More stories surfaced this past week about Muslims coming to faith in Jesus through dreams and visions. I am writing this Weekly Word on the plane flying back from Greece after speaking at a national missions conference. There I met several workers excited about the strategic location of Greece as a doorway for Muslim refugees and migrants coming into Europe, offering the opportunity to share Jesus with them.
Jonathan Macris, who has taken over the mantle of his late father Costas to run Hellenic Ministries, told me of the numbers of Afghanis they are able to host at their water sports camps.

“We just love them, give them a fun time and share the gospel they have never heard,” he explained. The sight of the women clad in lifejackets on top of all their robes and veils, riding the ‘banana boat’ or being towed in the inflatable raft behind the speedboat was hilarious, he said, but all for the serious purpose of opening up hearts and minds to the gospel.

Significant numbers of Muslim refugees arriving in Athens receive visions and dreams, another Greek worker from the Athens Refugee Centre told me. ARC workers are able to explain that the story of the Person in the white robes whom they had seen is told in the New Testament.

Some observers estimate that up to a quarter of Muslim-background believers (MMB) have come to faith aided by dreams and visions. Of the estimated thousands of new believers in Iran in the last few years, over half of them are reported to have became believers after Jesus personally came to them in a dream or vision. Stories started trickling through to the West more than a decade ago, but reports now come thick and fast from many corners of the globe. A dvd is available via www.morethandreams.tv with documented stories of Muslims encountering Jesus through dreams.

Mystic tradition
Over dinner last week, Brother Andrew told my wife and me of MBBs he meets, on his frequent visits to the Gaza Strip and Pakistan especially, who come to faith in this way. Interestingly, he observed, unlike most Muslim converts to Jesus who are regarded as heretics, those who have visions of Isa (Jesus) are accepted and respected by other Muslims, because of the Sufi mystic tradition.

Jesus visitations are not new in the Muslim tradition. One traditional source says: ‘Someone who sees Jesus in his dream becomes a blessed person full of goodness… he will become a pious person prone to asceticism, satisfied with but little, and given the knowledge of medicine’; ‘If a pregnant woman dreams of Jesus, she will give birth to a boy who will become a physician’.
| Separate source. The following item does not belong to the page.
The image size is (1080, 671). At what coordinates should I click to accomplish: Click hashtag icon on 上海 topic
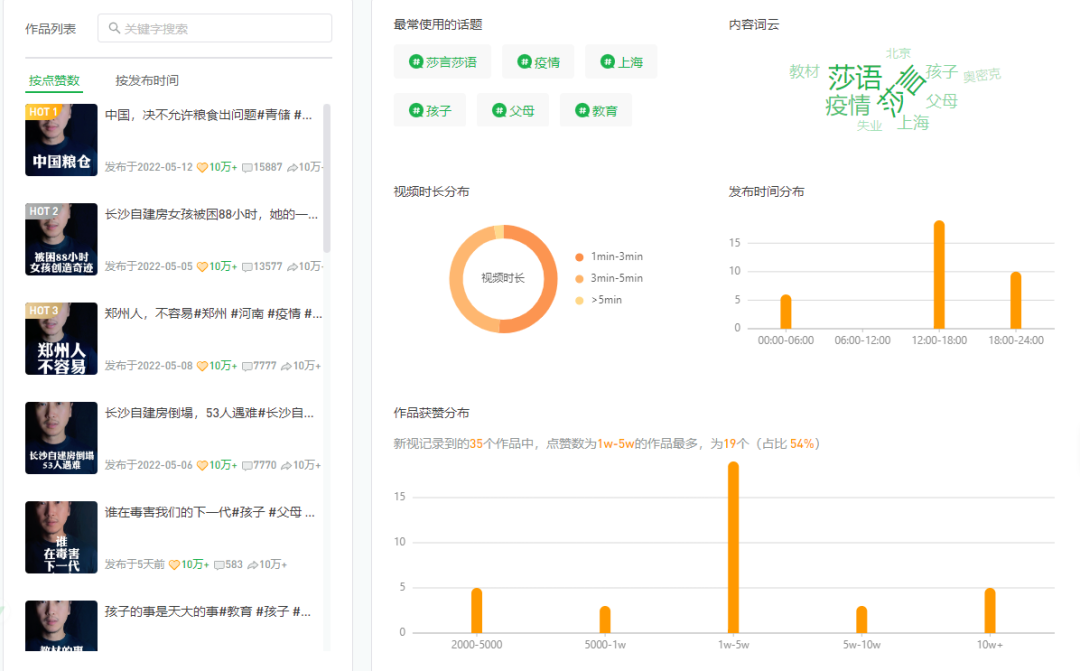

One of our YWAM colleagues went by the name of Jacob in North Africa. One day a Moroccan from the mountains contacted him saying he had been trying to track Jacob down for a long time. In a dream, a man in a white robe had appeared to tell him to look for a man named Jacob who could give him the book which would tell him who the robed man was. So the Moroccan had set out asking if anyone knew a man named Jacob. Eventually after much perseverance, he found Jacob, who explained to him about Jesus.

Breakthroughs
Closer to home in Holland, a young YWAM evangelist recently told me about a meeting he had initiated with local Turkish Muslims. In the course of the conversation, he felt prompted to ask if any of those present had experienced a dream or a vision of Jesus. To his surprise, one of the leaders, a little taken aback by the question, replied that he indeed had had such a dream. This led to a general interest to meet again to talk about the meaning of such a dream.
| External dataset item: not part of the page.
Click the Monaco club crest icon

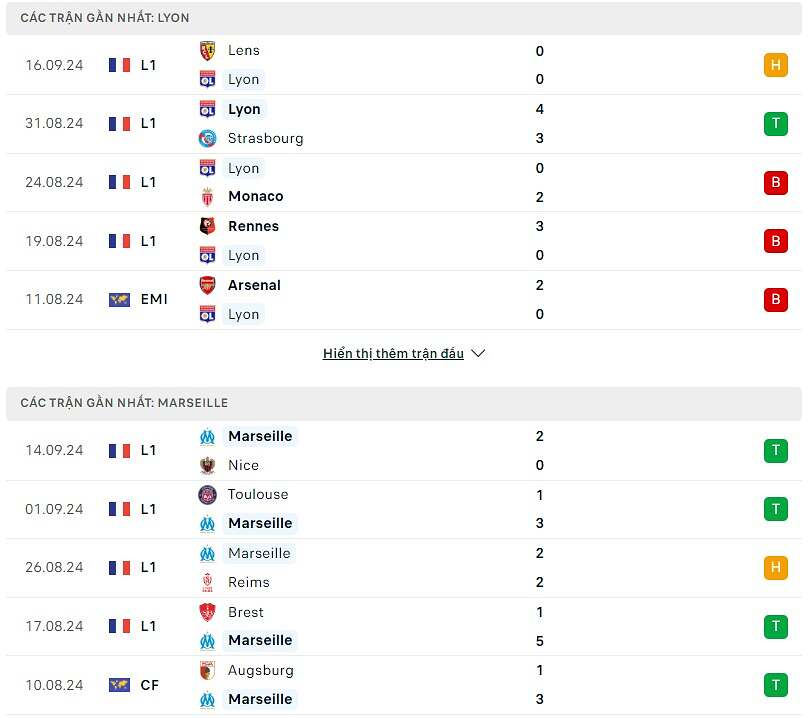208,196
Paul, Peter and Cornelius all had dreams and visions as God prepared them for dramatic breakthroughs in their lives or in the spread of the gospel across new frontiers. Were these visitations simply a sovereign work of God, or the fruit of fervent prayers? In the case of Paul, it has been suggested that he was the most prayed-for person on earth at the time. He was persecuting the church more than anyone else. And the disciples would have remembered Jesus‘ instructions to pray for your persecutors.  So perhaps they prayed most for Saul.

Could these reports of dreams and visions also be the fruit of sustained prayer for the Muslim world, especially since the early 90’s, when Christians began praying more intensely for Muslims during the 30-day Ramadan fast?